Introductory rate or honeymoon loans are loans that offer a ‘special’ low rate for an introductory period and then the rate escalates to a higher ongoing rate. Before the government’s ban on early exit fees these loans were a real trap, giving  an attractive rate for 6 or 12 months then locking you in on a uncompetitive rate for 3 to 5 years with big penalties if you tried to get out early.

In the new regulated market hangovers have improved however the competitiveness of the introductory offer is probably not as keen.

Things to be aware of:

  • you may not be allowed to make additional or lump sum payments
  • you may not have access to offset account or redraw during the introductory period
  • any special or package discounts may not be fully honoured at the end of the honeymoon
  • you may have to pay additional fees to switch to a better product after honeymoon is over.

In years past in my role as a mortgage broker I used to get regular calls from what I called ‘honeymoon junkies’ people who just went from one honeymoon to the next.  However there just aren’t that many good ones and the lenders quickly realise what they are dealing with and start looking for reasons to reject the applications.
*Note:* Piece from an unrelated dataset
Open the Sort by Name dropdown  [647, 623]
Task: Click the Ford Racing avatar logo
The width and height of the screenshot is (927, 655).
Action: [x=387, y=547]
In todays finance world of automated credit scoring you need to be careful about going in for a short term.  The magic number is around 6 credit inquiries over the last 2 years and these include credit cards, car loans, mortgage insurance and home loans.  One home loan application with mortgage insurance will probably generate 2 inquiries however if there is any re-work done on the loan eg: valuation is short so higher LVR required – this can result in another round of credit inquiries.  So if you hope to refinance in 12 months time to a better deal you better not apply for any store cards etc.